When the petition for a writ of supersedeas was filed this court issued an order to show cause why the writ should not issue and stayed proceedings in the superior court pending a hearing on the order upon the posting of an undertaking by plaintiff in the sum of $500. Disregarding the stay of proceedings the trial judge directed that the child remain in the custody of the juvenile authorities until the determination of the proceeding here. For the purpose of giving effect to our order it became necessary to issue a second directive that the child be delivered to plaintiff and that the superior court desist from attempting to enforce its own order until final judgment herein.

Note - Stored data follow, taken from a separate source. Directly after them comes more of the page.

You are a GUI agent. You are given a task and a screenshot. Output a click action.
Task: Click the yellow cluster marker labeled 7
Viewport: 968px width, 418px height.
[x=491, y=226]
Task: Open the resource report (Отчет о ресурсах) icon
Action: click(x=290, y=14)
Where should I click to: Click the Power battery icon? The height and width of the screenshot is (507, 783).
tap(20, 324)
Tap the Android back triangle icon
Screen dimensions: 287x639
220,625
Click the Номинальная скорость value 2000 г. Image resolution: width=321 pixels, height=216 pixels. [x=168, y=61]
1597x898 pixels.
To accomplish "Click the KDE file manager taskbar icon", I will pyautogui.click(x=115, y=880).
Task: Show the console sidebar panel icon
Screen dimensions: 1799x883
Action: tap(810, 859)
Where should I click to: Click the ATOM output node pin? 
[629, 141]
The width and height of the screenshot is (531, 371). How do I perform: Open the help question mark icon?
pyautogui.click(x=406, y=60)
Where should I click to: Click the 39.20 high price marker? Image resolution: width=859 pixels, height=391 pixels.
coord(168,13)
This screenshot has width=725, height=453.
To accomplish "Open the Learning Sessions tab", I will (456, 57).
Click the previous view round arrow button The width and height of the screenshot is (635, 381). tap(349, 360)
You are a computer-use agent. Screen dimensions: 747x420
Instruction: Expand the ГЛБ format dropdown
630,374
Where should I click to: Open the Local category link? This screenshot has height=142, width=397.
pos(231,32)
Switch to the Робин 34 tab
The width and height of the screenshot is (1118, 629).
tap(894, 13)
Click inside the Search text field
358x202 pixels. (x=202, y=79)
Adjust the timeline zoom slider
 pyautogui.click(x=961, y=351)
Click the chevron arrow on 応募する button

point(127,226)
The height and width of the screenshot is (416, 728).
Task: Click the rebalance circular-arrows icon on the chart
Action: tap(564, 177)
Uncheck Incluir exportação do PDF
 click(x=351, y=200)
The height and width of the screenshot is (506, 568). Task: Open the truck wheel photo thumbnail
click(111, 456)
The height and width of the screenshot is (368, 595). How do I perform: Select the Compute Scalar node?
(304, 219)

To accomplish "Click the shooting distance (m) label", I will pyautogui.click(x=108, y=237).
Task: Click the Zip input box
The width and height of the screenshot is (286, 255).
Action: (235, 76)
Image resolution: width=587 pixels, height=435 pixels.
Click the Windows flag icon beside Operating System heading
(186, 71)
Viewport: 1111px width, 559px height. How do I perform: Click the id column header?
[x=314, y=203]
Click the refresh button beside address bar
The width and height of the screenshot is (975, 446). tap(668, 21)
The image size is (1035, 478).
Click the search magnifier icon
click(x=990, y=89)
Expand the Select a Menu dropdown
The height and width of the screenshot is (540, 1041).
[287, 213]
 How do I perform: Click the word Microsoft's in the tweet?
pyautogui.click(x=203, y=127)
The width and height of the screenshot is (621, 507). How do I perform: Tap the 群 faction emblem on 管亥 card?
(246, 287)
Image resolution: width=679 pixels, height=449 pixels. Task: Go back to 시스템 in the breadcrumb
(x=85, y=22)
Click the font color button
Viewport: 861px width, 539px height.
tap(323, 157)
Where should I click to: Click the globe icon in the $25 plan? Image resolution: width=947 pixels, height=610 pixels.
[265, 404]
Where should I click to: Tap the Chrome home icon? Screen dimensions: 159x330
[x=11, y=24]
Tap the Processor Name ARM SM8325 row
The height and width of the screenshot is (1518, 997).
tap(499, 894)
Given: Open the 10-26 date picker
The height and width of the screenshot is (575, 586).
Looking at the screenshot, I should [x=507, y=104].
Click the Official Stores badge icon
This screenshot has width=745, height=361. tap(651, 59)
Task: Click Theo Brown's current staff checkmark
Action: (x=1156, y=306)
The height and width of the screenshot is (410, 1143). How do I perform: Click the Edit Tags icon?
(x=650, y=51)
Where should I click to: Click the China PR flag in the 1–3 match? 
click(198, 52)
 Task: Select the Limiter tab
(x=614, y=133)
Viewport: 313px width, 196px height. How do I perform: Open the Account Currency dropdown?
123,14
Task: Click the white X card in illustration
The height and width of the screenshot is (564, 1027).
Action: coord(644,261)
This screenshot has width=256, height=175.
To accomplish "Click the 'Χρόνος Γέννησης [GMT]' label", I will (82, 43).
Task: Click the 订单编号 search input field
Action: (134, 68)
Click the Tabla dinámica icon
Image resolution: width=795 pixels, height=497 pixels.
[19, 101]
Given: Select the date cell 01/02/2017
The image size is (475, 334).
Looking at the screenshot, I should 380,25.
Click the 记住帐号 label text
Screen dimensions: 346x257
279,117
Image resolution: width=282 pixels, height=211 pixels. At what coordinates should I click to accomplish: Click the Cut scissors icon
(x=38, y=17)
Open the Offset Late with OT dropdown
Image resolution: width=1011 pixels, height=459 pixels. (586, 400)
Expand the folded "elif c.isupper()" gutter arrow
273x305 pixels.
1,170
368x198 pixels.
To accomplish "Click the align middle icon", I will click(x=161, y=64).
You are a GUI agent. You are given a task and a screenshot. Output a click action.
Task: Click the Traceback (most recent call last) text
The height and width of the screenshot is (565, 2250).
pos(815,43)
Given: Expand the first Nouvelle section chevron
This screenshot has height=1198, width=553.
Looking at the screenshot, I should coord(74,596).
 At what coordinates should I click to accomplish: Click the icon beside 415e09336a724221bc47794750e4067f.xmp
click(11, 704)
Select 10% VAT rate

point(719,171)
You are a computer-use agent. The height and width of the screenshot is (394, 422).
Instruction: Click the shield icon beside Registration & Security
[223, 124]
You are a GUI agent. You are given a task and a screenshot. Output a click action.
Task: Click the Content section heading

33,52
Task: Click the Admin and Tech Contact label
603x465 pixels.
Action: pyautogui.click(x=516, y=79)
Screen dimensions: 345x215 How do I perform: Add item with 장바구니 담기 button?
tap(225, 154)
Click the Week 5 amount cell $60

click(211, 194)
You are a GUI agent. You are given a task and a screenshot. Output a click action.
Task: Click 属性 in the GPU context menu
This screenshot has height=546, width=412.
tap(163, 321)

 The sum of $20,000 fixed for the undertaking on appeal was arbitrary, excessive and an abuse of the discretion of the court. Not only was there no evidence that plaintiff intended to remove the child from this state and no evidence from which an inference to that effect could be drawn, but the court stated that no such showing had been made. The court merely surmised that plaintiff might leave the state if the order of the trial court should be affirmed.
 Upon the showing made to this court plaintiff's petition for a writ of supersedeas should be and is granted staying all proceedings on the order made with reference to the custody of the child until final determination of the appeal from the order, the undertaking heretofore given by plaintiff to remain in force.
Moore, P. J., and McComb, J., concurred.